(Records from a data source)

▼

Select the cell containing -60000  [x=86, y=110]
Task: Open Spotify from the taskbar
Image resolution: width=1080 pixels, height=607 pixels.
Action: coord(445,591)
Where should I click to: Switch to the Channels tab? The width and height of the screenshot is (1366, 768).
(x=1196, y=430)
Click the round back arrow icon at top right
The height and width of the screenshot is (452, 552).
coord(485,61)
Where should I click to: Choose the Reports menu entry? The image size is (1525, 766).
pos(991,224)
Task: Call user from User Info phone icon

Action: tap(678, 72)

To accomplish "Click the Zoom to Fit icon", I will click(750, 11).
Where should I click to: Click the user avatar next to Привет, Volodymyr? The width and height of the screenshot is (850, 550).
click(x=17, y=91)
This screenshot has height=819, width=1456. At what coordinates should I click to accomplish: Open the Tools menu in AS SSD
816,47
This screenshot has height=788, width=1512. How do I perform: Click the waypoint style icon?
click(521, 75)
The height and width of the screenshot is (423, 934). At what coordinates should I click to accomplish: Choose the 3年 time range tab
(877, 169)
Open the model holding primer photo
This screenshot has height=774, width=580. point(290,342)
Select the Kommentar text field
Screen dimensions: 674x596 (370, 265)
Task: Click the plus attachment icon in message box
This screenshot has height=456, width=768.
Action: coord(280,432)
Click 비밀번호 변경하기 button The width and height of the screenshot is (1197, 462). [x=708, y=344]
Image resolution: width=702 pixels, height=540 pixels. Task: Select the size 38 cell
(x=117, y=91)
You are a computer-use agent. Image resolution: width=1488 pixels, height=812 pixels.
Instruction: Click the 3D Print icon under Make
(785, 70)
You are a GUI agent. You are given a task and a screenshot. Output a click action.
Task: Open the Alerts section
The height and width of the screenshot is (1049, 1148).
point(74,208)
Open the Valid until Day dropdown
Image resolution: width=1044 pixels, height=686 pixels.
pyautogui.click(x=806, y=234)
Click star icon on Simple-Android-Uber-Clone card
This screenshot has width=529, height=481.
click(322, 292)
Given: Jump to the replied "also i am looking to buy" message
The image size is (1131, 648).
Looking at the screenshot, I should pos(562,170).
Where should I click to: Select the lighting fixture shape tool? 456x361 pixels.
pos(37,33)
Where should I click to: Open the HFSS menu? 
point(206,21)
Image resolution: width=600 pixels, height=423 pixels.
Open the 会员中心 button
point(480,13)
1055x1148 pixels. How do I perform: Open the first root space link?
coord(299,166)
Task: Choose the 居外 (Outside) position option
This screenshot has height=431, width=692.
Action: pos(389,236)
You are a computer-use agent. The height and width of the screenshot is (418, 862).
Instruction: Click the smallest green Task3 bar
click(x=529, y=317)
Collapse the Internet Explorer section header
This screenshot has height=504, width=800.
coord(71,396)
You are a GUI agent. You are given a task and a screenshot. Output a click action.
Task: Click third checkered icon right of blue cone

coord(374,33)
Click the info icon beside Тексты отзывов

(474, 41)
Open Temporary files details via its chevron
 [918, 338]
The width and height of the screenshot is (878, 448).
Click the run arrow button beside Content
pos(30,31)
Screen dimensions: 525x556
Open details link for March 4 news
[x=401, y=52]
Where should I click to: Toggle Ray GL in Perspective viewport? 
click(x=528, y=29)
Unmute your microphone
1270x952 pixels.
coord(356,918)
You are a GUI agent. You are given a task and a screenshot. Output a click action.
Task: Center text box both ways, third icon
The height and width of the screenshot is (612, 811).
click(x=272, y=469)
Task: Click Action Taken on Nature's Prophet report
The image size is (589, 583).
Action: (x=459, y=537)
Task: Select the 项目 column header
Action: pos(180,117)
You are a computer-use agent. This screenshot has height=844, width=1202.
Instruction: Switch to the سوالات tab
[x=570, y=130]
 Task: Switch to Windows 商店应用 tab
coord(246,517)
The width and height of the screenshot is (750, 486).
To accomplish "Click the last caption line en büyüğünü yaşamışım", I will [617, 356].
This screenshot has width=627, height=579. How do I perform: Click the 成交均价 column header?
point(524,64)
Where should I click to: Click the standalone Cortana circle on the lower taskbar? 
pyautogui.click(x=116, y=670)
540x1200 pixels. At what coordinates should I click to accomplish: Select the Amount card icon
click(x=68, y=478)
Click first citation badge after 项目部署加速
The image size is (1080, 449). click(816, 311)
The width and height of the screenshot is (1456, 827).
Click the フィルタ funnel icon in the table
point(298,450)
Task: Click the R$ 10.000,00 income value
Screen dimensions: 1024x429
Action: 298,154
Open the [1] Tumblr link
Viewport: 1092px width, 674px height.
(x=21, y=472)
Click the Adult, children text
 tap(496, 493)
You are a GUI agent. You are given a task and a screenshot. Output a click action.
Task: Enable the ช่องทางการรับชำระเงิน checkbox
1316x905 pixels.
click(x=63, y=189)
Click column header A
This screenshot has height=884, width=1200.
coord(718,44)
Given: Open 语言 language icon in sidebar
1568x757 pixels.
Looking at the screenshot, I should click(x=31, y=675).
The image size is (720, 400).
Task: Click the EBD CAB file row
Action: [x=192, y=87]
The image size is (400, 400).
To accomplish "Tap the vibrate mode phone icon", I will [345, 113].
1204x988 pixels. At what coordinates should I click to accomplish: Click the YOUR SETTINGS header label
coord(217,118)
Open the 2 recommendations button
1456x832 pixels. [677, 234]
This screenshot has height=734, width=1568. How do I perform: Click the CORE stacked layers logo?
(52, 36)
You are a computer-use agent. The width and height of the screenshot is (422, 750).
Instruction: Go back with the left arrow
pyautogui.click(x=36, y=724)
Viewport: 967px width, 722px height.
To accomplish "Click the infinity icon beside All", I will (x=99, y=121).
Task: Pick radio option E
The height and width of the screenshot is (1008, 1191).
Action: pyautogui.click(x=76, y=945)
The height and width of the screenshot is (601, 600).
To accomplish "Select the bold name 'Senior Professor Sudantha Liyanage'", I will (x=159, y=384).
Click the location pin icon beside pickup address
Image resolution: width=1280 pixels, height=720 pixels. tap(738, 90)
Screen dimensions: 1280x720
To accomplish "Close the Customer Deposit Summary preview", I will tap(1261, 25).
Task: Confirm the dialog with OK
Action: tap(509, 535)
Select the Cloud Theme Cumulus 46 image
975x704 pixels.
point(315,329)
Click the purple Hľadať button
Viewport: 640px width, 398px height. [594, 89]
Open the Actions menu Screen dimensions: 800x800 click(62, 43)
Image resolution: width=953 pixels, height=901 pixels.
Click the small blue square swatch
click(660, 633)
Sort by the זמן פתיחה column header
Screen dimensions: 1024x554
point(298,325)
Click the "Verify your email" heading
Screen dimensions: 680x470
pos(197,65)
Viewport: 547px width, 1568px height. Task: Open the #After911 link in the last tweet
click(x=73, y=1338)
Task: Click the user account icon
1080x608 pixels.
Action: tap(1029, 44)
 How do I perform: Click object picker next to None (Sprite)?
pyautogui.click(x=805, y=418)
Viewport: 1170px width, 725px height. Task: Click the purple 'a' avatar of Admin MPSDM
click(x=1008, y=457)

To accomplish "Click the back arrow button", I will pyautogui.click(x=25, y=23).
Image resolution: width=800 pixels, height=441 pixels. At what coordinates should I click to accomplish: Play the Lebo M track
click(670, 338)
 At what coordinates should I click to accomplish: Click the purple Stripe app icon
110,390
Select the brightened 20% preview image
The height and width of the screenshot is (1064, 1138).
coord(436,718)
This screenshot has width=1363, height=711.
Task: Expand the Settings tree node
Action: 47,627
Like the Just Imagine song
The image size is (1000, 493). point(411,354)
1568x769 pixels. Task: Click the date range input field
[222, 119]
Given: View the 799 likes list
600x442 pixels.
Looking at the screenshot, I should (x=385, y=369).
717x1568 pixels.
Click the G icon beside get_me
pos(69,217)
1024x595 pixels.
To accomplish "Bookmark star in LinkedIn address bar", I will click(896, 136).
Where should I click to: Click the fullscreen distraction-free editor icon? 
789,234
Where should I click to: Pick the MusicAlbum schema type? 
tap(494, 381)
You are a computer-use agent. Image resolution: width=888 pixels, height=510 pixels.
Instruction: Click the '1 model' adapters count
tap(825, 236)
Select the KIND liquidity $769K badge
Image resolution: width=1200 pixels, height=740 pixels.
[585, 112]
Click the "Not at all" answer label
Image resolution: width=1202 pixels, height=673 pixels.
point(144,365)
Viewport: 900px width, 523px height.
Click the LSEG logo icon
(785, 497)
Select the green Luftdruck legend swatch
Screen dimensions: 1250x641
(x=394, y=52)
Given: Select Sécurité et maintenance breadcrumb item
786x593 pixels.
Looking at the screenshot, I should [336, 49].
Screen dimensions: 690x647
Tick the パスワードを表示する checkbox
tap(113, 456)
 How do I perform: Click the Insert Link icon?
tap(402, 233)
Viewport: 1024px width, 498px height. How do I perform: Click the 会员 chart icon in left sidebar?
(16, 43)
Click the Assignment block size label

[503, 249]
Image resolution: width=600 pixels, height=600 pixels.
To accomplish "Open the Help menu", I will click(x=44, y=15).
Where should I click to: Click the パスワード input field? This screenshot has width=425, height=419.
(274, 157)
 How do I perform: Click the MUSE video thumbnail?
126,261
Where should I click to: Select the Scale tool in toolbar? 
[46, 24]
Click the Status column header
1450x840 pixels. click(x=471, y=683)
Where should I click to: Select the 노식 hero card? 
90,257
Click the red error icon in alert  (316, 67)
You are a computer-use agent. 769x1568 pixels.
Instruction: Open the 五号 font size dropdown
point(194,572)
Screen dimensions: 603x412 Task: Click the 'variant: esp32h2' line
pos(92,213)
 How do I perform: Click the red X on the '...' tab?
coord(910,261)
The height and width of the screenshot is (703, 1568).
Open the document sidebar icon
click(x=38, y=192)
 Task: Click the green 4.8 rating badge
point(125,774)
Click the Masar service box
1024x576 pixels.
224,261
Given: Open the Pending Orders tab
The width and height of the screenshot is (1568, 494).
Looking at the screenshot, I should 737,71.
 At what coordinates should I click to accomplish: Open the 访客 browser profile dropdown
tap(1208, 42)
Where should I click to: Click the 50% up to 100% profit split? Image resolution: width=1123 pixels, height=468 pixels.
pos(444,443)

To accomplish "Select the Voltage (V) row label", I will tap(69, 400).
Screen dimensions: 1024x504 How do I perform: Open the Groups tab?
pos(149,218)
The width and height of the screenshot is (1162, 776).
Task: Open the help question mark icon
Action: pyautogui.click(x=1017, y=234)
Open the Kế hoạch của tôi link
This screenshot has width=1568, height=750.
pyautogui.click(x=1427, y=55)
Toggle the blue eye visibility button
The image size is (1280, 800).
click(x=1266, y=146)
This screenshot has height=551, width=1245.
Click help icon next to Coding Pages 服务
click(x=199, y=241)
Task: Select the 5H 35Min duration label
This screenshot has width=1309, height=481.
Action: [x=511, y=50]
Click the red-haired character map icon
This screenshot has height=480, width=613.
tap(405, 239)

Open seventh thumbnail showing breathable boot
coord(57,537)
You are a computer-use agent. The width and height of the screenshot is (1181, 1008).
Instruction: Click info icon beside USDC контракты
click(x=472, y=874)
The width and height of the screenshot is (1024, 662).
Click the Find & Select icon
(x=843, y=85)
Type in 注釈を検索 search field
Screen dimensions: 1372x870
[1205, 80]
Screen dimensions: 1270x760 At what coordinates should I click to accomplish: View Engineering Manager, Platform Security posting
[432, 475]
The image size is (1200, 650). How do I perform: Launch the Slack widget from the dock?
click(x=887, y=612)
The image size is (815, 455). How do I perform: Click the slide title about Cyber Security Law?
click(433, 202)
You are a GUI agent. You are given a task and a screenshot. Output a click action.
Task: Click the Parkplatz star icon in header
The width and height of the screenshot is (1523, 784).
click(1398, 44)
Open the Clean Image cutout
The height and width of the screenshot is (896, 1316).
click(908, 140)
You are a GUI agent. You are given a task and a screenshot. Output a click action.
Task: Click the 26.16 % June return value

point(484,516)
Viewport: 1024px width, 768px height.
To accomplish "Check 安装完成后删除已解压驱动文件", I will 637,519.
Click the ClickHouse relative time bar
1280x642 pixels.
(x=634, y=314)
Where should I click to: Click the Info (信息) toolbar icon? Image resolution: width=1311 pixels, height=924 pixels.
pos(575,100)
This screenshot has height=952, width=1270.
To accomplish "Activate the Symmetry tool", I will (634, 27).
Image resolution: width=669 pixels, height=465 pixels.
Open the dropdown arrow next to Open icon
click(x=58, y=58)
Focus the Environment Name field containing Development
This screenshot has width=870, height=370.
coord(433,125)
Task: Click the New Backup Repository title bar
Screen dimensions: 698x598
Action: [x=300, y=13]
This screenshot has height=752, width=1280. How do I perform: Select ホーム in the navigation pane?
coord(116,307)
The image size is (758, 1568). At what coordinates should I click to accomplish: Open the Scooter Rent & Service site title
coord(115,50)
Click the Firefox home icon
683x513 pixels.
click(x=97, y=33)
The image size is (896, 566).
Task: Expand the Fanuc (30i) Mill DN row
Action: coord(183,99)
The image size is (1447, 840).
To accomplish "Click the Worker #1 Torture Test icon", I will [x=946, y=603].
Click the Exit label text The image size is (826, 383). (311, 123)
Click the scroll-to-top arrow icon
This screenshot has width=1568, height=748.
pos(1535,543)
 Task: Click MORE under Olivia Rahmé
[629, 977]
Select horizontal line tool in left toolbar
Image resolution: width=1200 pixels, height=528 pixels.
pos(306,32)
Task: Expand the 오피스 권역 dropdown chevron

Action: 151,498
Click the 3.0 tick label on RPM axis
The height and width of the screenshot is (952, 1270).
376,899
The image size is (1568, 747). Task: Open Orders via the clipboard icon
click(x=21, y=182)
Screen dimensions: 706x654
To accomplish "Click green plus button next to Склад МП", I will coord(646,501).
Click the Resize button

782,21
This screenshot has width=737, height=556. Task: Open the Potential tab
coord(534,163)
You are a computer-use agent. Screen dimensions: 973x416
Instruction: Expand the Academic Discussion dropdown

▲

Show every line in the records above that contains the word "message".

→ **Solution**
Task: Click the plus attachment icon in message box
Given: Jump to the replied "also i am looking to buy" message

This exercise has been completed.